A Case of Infantile Marfan Syndrome.
- Author:
Sun Young KIM
1
;
Hee Ju PARK
Author Information
1. Department of Pediatrics, Pusan National University, College of Medicine, Pusan, Korea.
- Publication Type:Case Report
- Keywords:
Infantile Marfan syndrome
- MeSH:
Child;
Dilatation;
Echocardiography;
Humans;
Infant;
Marfan Syndrome*;
Mitral Valve;
Mitral Valve Insufficiency;
Mitral Valve Prolapse;
Mortality;
Prognosis;
Thoracic Surgery
- From:Journal of the Korean Pediatric Society
1999;42(11):1583-1588
- CountryRepublic of Korea
- Language:Korean
-
Abstract:
Marfan syndrome is infrequently diagnosed early in infancy. The morphologic characteristics and prognosis in infantile Marfan syndrome may be quite different from those in older patients. Characteristic cardiac findings in early life include mitral valve prolapse, valvular regurgitation, and aortic root dilation. Morbidity and mortality may be high for infants diagnosed with Marfan syndrome. Cardiac surgery for cardiovascular complication in infants often resulted in mortality due to the patient's young age and small size of valve.
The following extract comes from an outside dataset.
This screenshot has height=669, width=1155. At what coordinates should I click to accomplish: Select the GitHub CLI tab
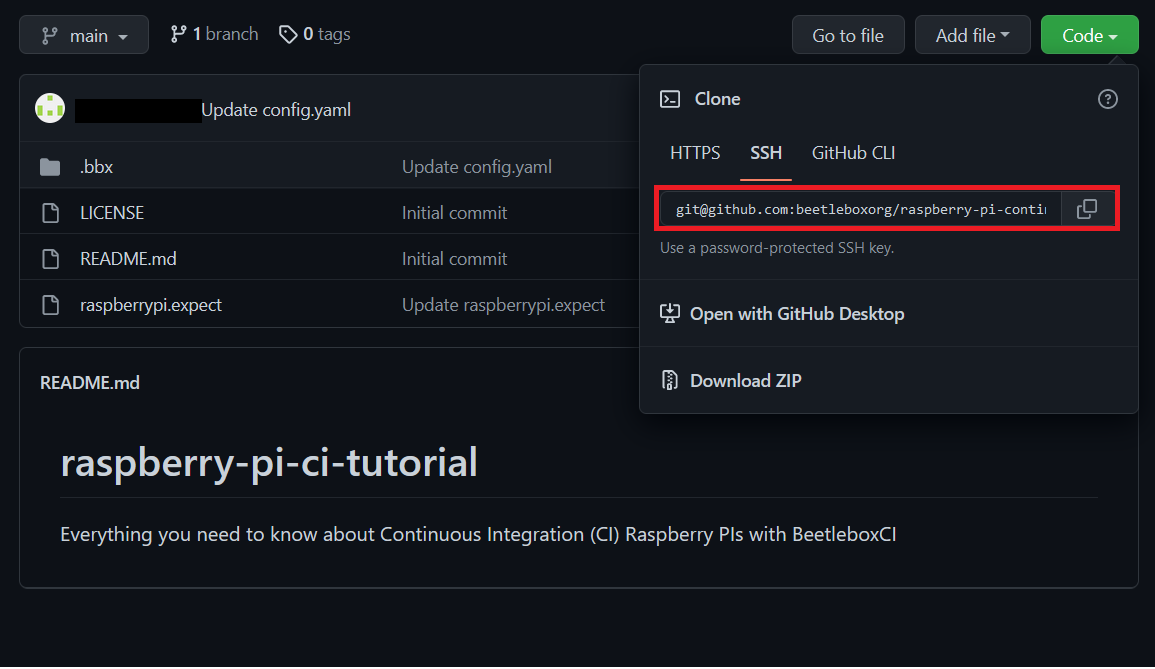click(x=853, y=153)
But recently, some reports say that operations for cardiovascular complications of Marfan syndrome can be performed in children with low operative morbidity and mortality. Echocardiographic findings of this patient were mitral valve prolapse, severe mitral regurgitation and aortic root dilatation. She underwent mitral valve replacement due to severe mitral valve prolapse and mitral regurgitation, and will have an aortic root and valve replacement in the near future. We experienced a case of infantile Marfan syndrome diagnosed by echocardiographic findings, and reported the case with associated literature.